As of November 15th, more than 2,000 bamboo poles have been assembled creating an extraordinary intricate mental and physical network system.
This artwork, in the realm of architecture and performance, starts as a massive tower created from lashed together bamboo poles and brings into space representations of complexity and chaos. At its pinnacle, the continually evolving architecture being built from within (no outside scaffolding or support) will cantilever out as far as the bamboo poles network allows, and then will bridge down to the floor. At this point the first tower will be dismantled pole by pole and carried through the structure and down to create another monumental tower and then on again, walking down the 320 feet space, almost like a Slinky and then back again. Big Bambú will evolve through the continuous rebuilding and rethinking of the structure at all times.

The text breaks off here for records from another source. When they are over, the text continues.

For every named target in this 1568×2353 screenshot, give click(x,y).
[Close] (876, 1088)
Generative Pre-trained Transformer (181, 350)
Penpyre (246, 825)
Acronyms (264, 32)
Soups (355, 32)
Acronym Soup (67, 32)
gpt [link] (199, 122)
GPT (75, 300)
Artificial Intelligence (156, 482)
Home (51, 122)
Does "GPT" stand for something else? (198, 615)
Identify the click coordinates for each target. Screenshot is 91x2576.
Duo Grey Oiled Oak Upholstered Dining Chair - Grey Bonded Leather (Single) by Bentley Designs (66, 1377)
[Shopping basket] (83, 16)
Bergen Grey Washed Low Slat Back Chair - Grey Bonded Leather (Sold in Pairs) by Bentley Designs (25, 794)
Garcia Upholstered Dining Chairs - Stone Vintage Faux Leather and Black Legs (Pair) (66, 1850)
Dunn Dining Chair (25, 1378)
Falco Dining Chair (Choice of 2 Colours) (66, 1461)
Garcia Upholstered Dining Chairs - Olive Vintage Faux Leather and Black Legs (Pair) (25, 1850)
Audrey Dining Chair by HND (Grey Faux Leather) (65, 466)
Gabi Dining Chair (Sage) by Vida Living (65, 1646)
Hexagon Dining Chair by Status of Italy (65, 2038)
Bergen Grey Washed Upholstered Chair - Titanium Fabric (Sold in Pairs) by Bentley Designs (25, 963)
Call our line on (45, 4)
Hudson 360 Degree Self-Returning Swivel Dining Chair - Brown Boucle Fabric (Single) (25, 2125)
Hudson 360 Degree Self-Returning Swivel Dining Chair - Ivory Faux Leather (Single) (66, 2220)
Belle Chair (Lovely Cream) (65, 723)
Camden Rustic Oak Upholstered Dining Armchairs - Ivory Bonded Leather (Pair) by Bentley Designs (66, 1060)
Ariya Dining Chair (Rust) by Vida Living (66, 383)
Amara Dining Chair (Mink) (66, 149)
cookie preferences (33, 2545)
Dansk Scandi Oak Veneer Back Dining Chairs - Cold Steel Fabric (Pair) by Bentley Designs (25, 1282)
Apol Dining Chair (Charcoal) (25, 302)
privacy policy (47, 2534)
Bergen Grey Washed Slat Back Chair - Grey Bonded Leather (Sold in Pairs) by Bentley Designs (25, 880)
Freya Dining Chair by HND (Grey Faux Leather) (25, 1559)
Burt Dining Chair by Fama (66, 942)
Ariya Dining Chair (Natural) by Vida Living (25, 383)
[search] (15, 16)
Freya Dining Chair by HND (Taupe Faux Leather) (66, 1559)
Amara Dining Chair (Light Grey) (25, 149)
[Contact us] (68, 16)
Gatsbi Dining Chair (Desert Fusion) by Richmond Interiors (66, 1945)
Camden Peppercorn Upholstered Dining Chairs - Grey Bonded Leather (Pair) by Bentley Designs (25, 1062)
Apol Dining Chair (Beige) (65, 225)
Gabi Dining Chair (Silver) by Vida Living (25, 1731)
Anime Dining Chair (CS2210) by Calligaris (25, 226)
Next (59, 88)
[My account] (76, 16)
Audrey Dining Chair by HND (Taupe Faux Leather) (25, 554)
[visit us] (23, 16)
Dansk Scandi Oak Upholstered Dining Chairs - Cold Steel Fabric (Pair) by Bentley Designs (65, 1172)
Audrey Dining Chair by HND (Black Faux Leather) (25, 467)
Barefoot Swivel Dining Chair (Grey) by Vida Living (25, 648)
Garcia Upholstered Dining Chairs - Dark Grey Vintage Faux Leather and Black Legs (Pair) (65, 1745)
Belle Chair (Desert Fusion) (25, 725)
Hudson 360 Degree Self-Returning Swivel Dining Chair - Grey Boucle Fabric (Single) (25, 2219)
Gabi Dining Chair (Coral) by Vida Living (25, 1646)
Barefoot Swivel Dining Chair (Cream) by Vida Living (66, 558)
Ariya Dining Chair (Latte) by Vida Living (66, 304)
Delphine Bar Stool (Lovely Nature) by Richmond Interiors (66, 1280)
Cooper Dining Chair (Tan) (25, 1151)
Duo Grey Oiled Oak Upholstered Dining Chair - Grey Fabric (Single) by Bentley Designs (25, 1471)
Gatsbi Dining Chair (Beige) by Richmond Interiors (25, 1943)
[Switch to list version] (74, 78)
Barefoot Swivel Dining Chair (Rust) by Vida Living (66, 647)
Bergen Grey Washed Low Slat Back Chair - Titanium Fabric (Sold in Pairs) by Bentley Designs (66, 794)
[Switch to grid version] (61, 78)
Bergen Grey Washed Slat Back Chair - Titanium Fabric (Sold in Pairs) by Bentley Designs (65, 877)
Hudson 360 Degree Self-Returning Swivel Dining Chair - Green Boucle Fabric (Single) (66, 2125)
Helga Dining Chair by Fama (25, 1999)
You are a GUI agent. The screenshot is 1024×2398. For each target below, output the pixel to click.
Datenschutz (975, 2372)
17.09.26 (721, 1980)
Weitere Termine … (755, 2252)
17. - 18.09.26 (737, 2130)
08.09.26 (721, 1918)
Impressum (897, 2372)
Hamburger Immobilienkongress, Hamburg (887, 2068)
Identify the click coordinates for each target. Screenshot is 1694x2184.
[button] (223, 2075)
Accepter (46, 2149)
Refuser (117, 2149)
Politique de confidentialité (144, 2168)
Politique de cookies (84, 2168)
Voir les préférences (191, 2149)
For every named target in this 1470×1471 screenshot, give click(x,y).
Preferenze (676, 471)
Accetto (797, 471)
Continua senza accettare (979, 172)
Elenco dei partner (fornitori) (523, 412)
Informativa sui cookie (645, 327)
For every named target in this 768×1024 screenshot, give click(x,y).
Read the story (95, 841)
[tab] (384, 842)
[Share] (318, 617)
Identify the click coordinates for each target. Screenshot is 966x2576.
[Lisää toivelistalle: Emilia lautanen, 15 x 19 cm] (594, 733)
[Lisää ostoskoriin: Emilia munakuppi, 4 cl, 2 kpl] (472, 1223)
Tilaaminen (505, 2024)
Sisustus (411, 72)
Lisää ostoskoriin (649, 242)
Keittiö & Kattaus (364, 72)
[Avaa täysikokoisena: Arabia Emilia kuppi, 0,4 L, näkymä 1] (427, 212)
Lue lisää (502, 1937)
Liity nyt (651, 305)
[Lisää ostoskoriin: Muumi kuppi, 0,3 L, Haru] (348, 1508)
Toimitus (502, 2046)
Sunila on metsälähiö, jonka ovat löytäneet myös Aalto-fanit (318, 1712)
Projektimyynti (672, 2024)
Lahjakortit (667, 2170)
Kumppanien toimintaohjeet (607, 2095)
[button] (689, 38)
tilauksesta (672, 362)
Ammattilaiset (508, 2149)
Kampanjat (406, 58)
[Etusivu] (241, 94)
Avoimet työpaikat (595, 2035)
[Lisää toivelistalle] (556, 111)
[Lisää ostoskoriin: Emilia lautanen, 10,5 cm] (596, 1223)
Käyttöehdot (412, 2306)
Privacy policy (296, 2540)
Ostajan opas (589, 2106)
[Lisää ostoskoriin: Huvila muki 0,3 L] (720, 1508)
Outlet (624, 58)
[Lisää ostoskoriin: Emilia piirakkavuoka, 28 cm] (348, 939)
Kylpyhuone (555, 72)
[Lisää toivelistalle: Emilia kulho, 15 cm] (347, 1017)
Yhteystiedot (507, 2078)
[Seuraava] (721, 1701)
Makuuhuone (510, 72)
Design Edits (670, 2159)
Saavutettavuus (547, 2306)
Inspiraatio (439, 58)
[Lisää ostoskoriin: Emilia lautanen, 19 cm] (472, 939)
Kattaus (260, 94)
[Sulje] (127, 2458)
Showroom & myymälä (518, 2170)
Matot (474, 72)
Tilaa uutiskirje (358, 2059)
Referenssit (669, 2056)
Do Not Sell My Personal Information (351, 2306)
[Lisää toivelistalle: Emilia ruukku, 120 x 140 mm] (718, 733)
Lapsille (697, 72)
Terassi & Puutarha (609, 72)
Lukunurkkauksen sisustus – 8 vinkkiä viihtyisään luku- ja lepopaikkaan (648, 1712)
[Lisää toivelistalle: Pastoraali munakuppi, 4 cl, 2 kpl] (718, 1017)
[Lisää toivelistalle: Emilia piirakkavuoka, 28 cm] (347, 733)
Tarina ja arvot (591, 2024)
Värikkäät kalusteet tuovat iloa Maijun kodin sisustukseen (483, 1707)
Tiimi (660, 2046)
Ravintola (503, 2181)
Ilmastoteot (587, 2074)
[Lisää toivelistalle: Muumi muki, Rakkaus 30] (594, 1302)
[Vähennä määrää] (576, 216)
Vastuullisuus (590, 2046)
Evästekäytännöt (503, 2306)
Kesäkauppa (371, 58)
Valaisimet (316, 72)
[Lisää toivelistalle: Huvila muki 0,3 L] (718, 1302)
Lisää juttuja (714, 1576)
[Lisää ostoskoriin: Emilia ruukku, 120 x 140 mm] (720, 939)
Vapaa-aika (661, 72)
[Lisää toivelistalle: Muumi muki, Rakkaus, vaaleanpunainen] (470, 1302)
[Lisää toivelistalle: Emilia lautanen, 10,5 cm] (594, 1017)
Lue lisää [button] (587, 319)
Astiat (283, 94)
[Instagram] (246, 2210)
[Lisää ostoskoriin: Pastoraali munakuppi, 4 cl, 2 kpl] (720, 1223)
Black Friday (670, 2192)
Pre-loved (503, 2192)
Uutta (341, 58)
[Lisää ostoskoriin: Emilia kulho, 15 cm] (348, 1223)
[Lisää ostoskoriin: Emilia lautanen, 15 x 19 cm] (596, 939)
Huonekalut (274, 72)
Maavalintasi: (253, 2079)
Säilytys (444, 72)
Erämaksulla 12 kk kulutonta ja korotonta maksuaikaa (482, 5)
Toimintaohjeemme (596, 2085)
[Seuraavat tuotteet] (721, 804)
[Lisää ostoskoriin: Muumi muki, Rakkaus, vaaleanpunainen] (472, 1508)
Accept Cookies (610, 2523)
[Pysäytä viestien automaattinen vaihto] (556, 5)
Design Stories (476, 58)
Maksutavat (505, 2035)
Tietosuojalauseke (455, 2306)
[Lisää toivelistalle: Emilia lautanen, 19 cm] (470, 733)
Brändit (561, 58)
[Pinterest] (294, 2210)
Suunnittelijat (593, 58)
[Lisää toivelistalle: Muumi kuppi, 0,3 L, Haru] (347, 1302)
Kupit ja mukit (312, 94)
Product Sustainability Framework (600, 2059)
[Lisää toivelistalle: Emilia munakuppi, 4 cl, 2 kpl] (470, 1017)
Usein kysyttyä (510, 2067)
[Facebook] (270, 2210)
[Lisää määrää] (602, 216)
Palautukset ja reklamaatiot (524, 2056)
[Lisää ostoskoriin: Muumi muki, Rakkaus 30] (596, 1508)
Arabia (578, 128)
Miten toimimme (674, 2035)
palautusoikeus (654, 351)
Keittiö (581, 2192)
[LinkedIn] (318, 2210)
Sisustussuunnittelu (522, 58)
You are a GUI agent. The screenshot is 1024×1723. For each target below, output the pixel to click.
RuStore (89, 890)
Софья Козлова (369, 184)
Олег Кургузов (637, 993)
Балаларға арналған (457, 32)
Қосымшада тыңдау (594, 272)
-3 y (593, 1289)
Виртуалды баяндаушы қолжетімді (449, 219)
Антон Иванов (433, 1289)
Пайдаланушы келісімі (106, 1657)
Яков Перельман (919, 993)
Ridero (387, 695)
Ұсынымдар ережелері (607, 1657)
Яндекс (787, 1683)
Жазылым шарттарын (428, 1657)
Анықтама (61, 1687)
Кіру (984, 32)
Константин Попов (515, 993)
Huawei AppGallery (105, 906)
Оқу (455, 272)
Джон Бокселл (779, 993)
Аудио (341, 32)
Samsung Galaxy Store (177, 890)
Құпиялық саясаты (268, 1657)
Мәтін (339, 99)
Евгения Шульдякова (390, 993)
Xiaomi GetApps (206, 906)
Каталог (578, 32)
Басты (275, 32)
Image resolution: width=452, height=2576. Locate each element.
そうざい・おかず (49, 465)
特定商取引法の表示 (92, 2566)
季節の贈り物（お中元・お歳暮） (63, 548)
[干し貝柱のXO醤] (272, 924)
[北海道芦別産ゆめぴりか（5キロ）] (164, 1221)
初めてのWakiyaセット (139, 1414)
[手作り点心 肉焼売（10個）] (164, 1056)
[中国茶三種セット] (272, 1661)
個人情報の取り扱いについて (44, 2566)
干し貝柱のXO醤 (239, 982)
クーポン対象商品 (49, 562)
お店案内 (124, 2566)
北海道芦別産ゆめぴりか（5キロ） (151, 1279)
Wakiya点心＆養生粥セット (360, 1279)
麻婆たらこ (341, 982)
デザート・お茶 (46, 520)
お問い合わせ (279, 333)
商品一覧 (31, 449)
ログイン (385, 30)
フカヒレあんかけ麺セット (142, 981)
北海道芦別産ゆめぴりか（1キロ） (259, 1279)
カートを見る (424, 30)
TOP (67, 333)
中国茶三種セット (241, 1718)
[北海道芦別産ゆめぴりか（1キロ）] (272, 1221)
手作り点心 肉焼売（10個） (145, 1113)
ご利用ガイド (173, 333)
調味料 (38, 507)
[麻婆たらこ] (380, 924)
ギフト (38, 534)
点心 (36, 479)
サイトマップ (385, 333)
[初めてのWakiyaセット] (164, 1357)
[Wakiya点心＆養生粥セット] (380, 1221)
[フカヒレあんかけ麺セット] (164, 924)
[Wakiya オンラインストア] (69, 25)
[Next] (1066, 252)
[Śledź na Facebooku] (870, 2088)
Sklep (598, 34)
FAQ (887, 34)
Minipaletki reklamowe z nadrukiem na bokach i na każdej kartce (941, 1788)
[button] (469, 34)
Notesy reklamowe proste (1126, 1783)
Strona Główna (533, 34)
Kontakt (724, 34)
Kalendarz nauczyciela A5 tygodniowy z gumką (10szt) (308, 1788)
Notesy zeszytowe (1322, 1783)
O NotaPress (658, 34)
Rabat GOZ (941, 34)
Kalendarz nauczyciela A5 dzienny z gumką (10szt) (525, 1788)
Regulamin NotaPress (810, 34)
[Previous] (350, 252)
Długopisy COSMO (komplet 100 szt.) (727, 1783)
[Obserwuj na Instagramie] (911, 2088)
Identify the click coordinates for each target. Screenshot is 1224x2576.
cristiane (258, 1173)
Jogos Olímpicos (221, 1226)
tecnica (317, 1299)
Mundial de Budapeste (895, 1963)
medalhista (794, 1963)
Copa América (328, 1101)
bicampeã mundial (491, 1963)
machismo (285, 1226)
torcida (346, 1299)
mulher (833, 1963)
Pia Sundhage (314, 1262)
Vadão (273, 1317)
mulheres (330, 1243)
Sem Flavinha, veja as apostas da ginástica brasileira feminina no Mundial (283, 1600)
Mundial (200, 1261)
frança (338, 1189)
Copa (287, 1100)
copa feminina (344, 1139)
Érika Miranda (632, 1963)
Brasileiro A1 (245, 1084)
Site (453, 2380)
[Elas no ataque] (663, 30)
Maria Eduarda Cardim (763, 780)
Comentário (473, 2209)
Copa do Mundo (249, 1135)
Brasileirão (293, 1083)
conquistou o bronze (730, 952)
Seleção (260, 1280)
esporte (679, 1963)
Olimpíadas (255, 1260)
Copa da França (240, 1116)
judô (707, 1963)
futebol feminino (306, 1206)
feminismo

The Starns are directing 8 to 15 rock climbers at a time, who are assembling the structure’s vernacular network in an ongoing action. Big Bambú is consistent with the idea of a self-healing organism; within this “fabric” of bamboo pole network, the artists expect that some poles will stress and fail, but that the structure (the bamboo poles are fibrous and flexible unlike wooden boards that crack and break apart) will maintain some integrity. The tower represents the concepts of self-organization, adaptation and the interconnectedness of all things.